> **READING PASSAGE**
^^^^
# Introduction

https://github.com/adpatter/sqlalchemy_alembic_notes/blob/main/main.ipynb

## SQLAlchemy and Alembic

SQLAlchemy and Alembic are formal ORM and migration tools - that's not how I use them.  :-)

### Example Application
1. Start with arbitrary CSV received from network.
2. Unsupervised table creation.
3. Unsupervised column creation.
4. Unsupervised type conversions.
5. Unsupervised deduplication of records. 

## Materials

In [1]:
import time
import os
import copy
from decimal import Decimal
import pandas as pd
import sqlalchemy as sa
from alembic import migration
from alembic import operations

Create a Postgresql database and a SQLite database.

In [27]:
#  Create a Postgres database in a Docker container.
!docker stop postgres
!docker container rm postgres
!docker run -p 5432:5432 --name postgres -e POSTGRES_PASSWORD=PASSWORD -d postgres

#  Create a SQLite database on disk.
if 'main.db' in os.listdir('./sqlite/db/'): os.remove('./sqlite/db/main.db')
!sqlite3 ./sqlite/db/main.db ""
time.sleep(5)

Error response from daemon: No such container: postgres
Error: No such container: postgres
27bebb8a868897dc3a84b33c62c3cf5041602f10d8e7be8864e22ff47927ed5b


Create Connection and Operations objects for the SQLite and the Postgres database.

In [28]:
sl_engine = sa.create_engine('sqlite:///sqlite/db/main.db')
sl_conn = sl_engine.connect()
sl_op = operations.Operations(migration.MigrationContext.configure(sl_conn))

pg_engine = sa.create_engine('postgresql://postgres:PASSWORD@localhost:5432/postgres')
pg_conn = pg_engine.connect()
pg_op = operations.Operations(migration.MigrationContext.configure(pg_conn))

###  The Connection Object (SQLAlchemy)
"The Connection object is procured by calling the Engine.connect() method of the Engine object, and **provides services for execution of SQL statements as well as transaction control** (Bayer et al., https://docs.sqlalchemy.org/en/14/core/connections.html#sqlalchemy.engine.Connection)."

###  The Operations Object (Alembic)
**"All \[migration\] directives exist as methods on a class called Operations** (Bayer et al.,https://alembic.sqlalchemy.org/en/latest/ops.html#alembic.operations.Operations)."

*"While Operations is normally configured as part of the EnvironmentContext.run_migrations() method called from an env.py script, **a standalone Operations instance can be made for use cases external to regular Alembic migrations** by passing in a MigrationContext (Bayer et al.,https://alembic.sqlalchemy.org/en/latest/ops.html#alembic.operations.Operations)."*

## Method
What is in the databases?

In [29]:
#  Display tables in the Postgres database.
pg_meta = sa.MetaData(bind=pg_conn)
pg_meta.reflect(bind=pg_conn)
^^^^
> **WHAT THIS TASK INVOLVES**
In the SQLAlchemy and Alembic notes, how is the Connection object procured? The material after this sentence has no connection to the SQLAlchemy and Alembic notes.
^^^^
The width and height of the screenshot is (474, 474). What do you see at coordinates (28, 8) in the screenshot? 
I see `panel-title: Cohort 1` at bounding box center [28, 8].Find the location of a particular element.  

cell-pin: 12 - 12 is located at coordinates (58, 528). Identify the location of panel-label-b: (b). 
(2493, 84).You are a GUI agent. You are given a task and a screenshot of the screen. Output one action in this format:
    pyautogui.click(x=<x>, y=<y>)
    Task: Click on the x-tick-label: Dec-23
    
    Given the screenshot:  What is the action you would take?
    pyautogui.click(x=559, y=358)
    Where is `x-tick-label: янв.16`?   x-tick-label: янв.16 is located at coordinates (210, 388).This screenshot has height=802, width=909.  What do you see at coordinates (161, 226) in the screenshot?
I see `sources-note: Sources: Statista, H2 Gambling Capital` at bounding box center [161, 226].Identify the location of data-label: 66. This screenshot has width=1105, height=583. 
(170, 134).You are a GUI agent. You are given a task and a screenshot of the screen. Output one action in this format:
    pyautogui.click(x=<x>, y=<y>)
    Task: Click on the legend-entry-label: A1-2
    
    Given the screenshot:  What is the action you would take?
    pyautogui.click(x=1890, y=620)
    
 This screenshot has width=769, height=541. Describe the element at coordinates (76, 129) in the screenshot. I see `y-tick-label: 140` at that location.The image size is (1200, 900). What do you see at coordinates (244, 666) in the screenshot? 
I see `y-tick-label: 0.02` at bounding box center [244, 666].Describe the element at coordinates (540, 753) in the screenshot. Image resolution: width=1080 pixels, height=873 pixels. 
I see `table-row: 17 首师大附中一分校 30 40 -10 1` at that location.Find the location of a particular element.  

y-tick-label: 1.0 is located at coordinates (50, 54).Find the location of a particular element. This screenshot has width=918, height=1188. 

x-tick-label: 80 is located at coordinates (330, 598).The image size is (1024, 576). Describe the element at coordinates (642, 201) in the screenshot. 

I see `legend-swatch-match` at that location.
^^^^
> **SOLUTION BELOW**
By calling the Engine.connect() method of the Engine object.